Leaving out every picture, please repeat exactly the line that contains "The height and" and each line after it through the final line below.

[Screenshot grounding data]
______________________________

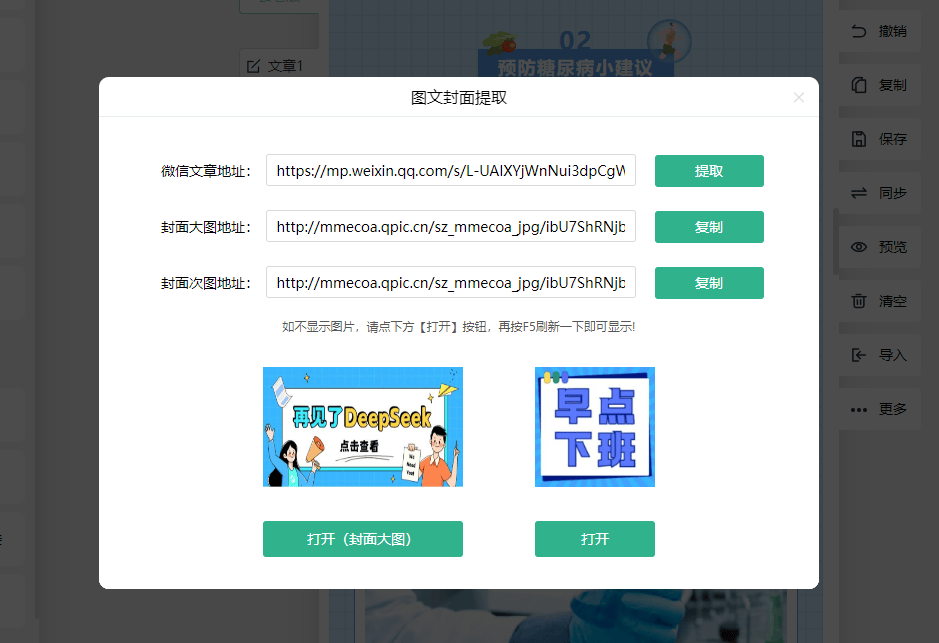Click the edit icon beside 文章1
Image resolution: width=939 pixels, height=643 pixels.
point(252,66)
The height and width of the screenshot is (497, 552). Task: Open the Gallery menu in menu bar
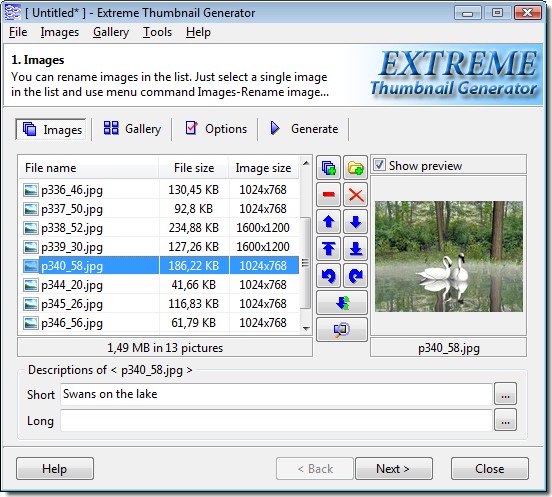(111, 32)
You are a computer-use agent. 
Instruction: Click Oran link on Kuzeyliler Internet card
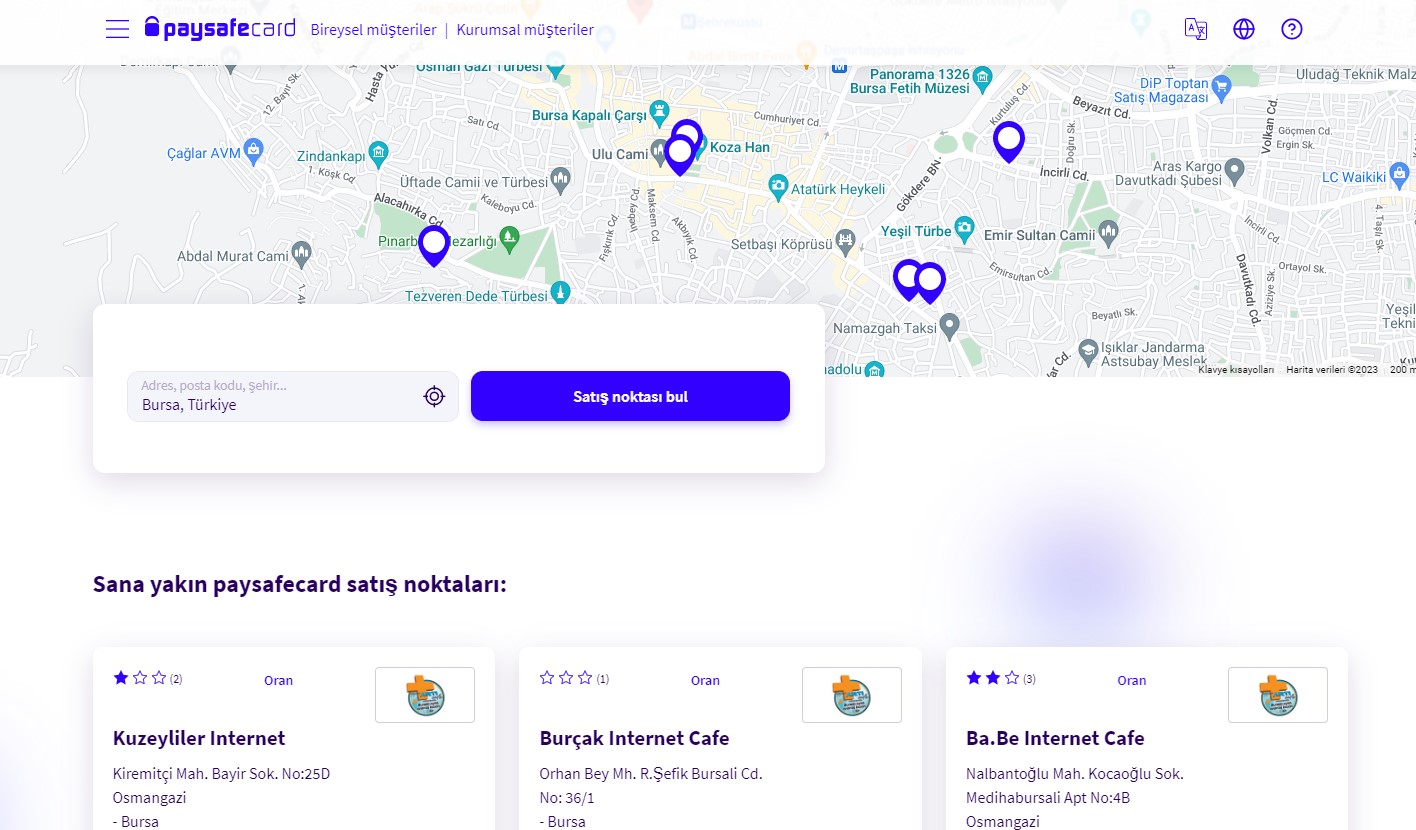pyautogui.click(x=278, y=680)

______________________________

EXPECTED ANSWER:
The height and width of the screenshot is (497, 552). Task: Open the Gallery menu in menu bar
(111, 32)
You are a computer-use agent. 
Instruction: Click Oran link on Kuzeyliler Internet card
pyautogui.click(x=278, y=680)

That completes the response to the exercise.